■ TO-DO LIST
a – Rewrite the sinkhole news report, beginning at the words "Hillsborough County Administrator" and ending after "the family's home.", with "rescue efforts" changed to "search operations" wherever it occurs.
b – Carry on the sinkhole news report from its last sentence.

■ SELECTED EXCERPT

++++++++++++++++++++

At a news conference this evening, Hillsborough County sheriff’s Deputy Douglas Duvall, the first emergency responder on the scene, said he didn’t know what to expect when he entered the house. Inside, he found the entire bedroom floor had collapsed, and Jeremy Bush was in a hole 10 feet deep, trying to climb out. Duvall managed to pull Bush out.

Jeremy Bush jumped into the hole trying to rescue his brother Jeffrey Bush, who was in bed when the sinkhole opened up beneath him.

Engineer Larry Madrid called the situation “unprecedented” and that the edges of the hole are very steep and very unstable, which means it is likely to continue to expand.

Hillsborough County Administrator Mike Merrill said until the safe edges of the sinkhole are found, rescue efforts are paralyzed because they can’t put heavy equipment on the scene.

“This is no ordinary sinkhole,” he said. “This is a chasm.”

He said he understood that the family would like rescue efforts to proceed as quickly as possible, but he said that the only thing that would be worse than what they’re going through would be an additional loss of life in the rescue effort.

Jeremy Bush said he doesn't believe 36-year-old Jeffrey Bush survived the partial collapse of the family's home.

"I feel in my heart he didn't make it," Jeremy Bush said. "There were six of us in the house; five got out."

Authorities were using ground penetrating radar today to find signs of life inside the hole, which opened up about 11 p.m. inside the house at 240 Faithway Drive.

Mobile command units, fire rescue crews, and Bracken Engineering are at the site, checking the stability of the ground and determining when it will be safe to begin rescue/recovery efforts, officials said this afternoon.

The exterior walls of the home remain intact but the hole inside, about 20 feet wide and 20 feet deep, continues to grow, the Hillsborough County Sheriff's Office said at a morning news conference. Crews are examining the ground about 100 feet from the house, cutting a section of side fence to allow equipment onto the property and to determine if the ground is stable.

The American Red Cross is on hand to distribute water to neighbors who have been displaced during the ongoing operations, which officials say will be an all-day process, and Faithway Drive is closed to traffic.

Jeremy Bush, 37, said he had just returned home from a trip to Hardee's restaurant with his girlfriend, Rachel Wicker, and their daughter, Hanna, 2, when the hole opened up under his brother's bedroom with the sound of a car crash.

He said he believes he heard his brother scream and jumped in the hole trying to save him. Deputies arrived to find Jeremy Bush up to his neck in dirt and had to rescue him.

Also making the escape from the house were Norman Wicker, 48, and his sister, Janell Wicker.

Leland L. Wicker, the home's owner and father of Norman, Janelle and Rachael, was not in the house at the time.

++++++++++++++++++++

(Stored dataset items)
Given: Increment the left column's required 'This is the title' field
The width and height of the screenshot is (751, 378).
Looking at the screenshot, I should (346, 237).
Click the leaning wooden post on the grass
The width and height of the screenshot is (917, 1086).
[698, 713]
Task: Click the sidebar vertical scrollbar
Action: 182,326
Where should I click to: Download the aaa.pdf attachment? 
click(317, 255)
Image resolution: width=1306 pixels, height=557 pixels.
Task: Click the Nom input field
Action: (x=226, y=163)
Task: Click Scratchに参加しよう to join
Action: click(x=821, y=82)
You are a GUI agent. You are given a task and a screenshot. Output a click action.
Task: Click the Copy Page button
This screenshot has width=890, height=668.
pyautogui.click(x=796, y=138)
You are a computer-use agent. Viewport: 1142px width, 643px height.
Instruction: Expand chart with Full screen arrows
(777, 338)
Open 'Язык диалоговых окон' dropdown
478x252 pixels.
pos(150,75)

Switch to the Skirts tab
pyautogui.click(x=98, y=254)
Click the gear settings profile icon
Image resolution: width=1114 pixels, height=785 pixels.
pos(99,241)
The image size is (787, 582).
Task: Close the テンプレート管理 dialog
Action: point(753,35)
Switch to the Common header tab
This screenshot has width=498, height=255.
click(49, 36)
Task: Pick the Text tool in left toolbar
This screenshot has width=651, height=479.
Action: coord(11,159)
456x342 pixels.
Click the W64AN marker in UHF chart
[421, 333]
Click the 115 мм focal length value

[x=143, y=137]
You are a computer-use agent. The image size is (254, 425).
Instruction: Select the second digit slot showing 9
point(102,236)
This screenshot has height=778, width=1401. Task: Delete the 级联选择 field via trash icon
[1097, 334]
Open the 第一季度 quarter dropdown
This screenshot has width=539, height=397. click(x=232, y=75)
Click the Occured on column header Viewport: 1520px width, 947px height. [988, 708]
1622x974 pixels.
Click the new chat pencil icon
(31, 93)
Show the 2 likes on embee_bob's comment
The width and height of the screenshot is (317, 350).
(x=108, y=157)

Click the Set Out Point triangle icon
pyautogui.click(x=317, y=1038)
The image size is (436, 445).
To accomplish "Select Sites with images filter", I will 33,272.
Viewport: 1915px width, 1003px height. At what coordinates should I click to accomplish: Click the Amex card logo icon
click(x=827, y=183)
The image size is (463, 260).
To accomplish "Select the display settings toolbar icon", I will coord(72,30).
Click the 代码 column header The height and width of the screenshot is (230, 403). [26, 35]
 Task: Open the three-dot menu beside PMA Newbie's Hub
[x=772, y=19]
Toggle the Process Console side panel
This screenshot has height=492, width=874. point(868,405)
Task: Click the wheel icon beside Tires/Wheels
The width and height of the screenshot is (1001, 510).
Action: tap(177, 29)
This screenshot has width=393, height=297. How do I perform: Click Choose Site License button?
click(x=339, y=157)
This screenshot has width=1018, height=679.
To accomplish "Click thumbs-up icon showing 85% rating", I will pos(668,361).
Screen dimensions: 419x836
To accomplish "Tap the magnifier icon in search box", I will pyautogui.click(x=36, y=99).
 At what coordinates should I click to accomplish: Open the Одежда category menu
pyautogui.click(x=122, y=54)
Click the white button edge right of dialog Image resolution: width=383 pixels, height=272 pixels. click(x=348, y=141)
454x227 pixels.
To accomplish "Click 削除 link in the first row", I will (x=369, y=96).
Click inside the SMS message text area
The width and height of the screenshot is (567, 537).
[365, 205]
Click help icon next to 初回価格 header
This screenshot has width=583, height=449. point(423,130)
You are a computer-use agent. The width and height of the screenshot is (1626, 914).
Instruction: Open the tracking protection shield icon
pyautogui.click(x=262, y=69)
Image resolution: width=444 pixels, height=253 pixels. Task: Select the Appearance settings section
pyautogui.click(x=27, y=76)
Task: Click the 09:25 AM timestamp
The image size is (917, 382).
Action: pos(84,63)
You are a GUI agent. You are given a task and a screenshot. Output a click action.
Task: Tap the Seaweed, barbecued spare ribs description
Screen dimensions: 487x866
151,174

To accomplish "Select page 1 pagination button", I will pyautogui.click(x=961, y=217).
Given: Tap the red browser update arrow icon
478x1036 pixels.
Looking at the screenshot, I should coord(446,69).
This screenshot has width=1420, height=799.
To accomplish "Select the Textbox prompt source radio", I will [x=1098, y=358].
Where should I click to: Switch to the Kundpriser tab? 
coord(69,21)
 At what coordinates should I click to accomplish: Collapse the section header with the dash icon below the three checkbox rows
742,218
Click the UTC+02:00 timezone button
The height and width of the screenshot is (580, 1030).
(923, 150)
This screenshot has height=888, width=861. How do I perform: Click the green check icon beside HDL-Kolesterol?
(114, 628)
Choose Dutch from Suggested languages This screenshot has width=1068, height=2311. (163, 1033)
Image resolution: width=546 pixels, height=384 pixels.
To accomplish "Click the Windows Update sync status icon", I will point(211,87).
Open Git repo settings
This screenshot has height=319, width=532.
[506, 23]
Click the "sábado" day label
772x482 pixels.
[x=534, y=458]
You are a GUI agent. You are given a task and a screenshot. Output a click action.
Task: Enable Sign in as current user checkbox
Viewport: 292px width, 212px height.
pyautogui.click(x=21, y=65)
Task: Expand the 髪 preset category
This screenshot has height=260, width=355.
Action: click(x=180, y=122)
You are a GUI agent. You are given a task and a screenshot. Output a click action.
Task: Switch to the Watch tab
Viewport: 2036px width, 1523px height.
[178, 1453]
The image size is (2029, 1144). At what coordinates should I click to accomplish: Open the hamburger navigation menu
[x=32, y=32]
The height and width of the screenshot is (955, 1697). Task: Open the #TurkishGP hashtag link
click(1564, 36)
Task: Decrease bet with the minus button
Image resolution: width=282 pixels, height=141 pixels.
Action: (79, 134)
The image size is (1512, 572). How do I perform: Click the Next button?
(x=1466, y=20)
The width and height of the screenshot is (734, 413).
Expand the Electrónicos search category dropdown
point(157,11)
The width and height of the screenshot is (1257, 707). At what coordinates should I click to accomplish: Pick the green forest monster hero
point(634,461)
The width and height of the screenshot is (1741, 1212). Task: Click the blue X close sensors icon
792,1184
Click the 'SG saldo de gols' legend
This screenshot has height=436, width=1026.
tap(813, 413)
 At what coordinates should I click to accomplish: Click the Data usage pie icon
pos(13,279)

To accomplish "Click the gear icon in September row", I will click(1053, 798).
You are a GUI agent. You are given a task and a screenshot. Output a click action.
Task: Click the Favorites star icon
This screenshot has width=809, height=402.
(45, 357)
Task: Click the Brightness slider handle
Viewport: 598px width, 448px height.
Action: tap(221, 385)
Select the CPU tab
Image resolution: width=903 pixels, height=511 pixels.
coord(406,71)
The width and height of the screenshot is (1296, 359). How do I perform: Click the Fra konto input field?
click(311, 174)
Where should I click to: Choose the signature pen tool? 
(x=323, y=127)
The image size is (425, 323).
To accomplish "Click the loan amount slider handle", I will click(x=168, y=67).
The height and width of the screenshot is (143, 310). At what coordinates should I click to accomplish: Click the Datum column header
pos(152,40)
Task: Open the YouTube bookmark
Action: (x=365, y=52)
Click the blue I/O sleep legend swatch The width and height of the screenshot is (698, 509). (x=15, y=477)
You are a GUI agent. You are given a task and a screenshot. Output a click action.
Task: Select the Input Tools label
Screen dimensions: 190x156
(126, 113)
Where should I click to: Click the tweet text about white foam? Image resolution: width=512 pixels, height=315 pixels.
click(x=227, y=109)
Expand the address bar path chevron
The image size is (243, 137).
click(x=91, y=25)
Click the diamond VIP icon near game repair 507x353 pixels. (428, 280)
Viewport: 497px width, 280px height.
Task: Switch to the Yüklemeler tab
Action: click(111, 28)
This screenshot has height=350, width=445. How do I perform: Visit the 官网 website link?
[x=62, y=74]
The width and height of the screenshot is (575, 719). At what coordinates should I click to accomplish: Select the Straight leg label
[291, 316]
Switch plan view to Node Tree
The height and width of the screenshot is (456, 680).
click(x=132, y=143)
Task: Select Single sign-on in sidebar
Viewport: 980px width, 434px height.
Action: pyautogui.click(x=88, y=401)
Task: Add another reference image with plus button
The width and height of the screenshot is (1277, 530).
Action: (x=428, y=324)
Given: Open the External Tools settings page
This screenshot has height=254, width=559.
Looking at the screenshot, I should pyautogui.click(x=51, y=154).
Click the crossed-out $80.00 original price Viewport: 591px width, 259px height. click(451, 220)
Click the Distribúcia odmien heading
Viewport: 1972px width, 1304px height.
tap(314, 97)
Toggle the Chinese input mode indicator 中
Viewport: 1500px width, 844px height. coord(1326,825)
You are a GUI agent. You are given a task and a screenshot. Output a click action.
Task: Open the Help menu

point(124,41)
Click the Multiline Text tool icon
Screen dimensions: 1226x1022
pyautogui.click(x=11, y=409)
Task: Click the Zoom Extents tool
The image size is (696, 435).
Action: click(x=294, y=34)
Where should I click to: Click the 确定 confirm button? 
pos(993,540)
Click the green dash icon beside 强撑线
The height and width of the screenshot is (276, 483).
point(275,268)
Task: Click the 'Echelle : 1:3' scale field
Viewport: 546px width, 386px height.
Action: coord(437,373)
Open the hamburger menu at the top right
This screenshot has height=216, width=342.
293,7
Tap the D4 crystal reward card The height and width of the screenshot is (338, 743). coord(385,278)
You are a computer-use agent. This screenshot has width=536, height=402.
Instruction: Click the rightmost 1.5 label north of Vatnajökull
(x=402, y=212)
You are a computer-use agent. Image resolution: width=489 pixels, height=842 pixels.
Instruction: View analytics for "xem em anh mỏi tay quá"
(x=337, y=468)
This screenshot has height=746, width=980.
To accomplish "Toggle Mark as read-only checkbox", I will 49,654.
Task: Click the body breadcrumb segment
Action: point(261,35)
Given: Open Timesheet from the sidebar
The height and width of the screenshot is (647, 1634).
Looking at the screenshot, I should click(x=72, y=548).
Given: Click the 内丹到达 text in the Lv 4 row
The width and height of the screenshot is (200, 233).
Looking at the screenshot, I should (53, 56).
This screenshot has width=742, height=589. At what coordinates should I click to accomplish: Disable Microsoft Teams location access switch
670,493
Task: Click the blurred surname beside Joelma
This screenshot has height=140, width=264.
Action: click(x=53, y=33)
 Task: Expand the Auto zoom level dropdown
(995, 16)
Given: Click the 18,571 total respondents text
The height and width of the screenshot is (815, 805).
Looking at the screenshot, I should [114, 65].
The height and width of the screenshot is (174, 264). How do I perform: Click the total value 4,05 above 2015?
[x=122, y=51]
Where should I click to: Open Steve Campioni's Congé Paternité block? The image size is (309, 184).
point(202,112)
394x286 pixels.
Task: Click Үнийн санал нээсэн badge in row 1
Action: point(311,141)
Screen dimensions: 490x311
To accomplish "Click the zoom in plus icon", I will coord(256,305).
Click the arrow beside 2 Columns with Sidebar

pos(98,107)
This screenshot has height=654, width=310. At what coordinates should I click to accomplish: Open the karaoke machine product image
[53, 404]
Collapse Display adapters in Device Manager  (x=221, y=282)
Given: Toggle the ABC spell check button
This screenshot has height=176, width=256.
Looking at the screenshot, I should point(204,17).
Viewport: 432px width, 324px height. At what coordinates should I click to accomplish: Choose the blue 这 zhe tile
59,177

++++++++++++++++++++

■ THE RESULTS
a –
Hillsborough County Administrator Mike Merrill said until the safe edges of the sinkhole are found, search operations are paralyzed because they can’t put heavy equipment on the scene.

“This is no ordinary sinkhole,” he said. “This is a chasm.”

He said he understood that the family would like search operations to proceed as quickly as possible, but he said that the only thing that would be worse than what they’re going through would be an additional loss of life in the rescue effort.

Jeremy Bush said he doesn't believe 36-year-old Jeffrey Bush survived the partial collapse of the family's home.

b –
"The cops asked me to get out of the hole, because the floor was still giving in, and the dirt was still going down, but I didn't care. I wanted my brother," Jeremy Bush said.

Sheriff's Deputy Douglas Duvall led him from the house before more of the floor collapsed.

"I went to the bedroom and saw the sinkhole had taken the entire bedroom," Duvall said. "I looked down and there was a family member inside the hole that was trying to get the victim out. I reached down and was able to actually get him by his hand and pull him out of the hole. The hole was collapsing. And at that time we left the house."

There has been no contact with the trapped man since. County code enforcement and the county fire marshal condemned the house on an emergency basis and deemed it unsafe for rescue crews to continue working.

Bracken Engineering, a civilian company, was on call to assist the rescue agency, Rogers said. Bracken will help determine if the ground around the house is stable or provide information on how to stabilize it, Rogers said.

"The entire house is on the sinkhole," Fire Rescue spokeswoman Jessica Damico said.

"I just want my nephew," Wheeler said through tears.

Residents living on each side of the affected house have been evacuated as a precaution. Electricity has been cut off to at least one of the adjacent homes, officials said.

Family members told officials there was no previous evidence of sinkhole activity on the interior or exterior of the home.

Neighbor Al Boggs said at the scene that about 10 years ago, another house in the neighborhood had a problem with a sinkhole that required 13 truckloads of cement and mortar to settle.

"It was crazy," Boggs said. "They came in, drilled holes and pumped in the mortar. I've had some cracks in my house but I never thought it was that big a deal."

From the street, the front of the house looked intact, showing no sign there had been a collapse except for the crews from Hillsborough County Fire Rescue, the sheriff's office and code enforcement.

One man was boring into the driveway with an industrial drill; yellow power cords crisscrossed the front yard, leading from the house and from houses next door. A generator was in place, too.

The collapse occurred in a neighborhood of tract homes, many built in the early 1970s. The house where the collapse occurred is a four-bedroom, two-bath masonry structure of about 1,600 square feet, built in 1974, according to the Hillsborough County Property Appraiser website.

The house has a market value of about $68,000, according to the website.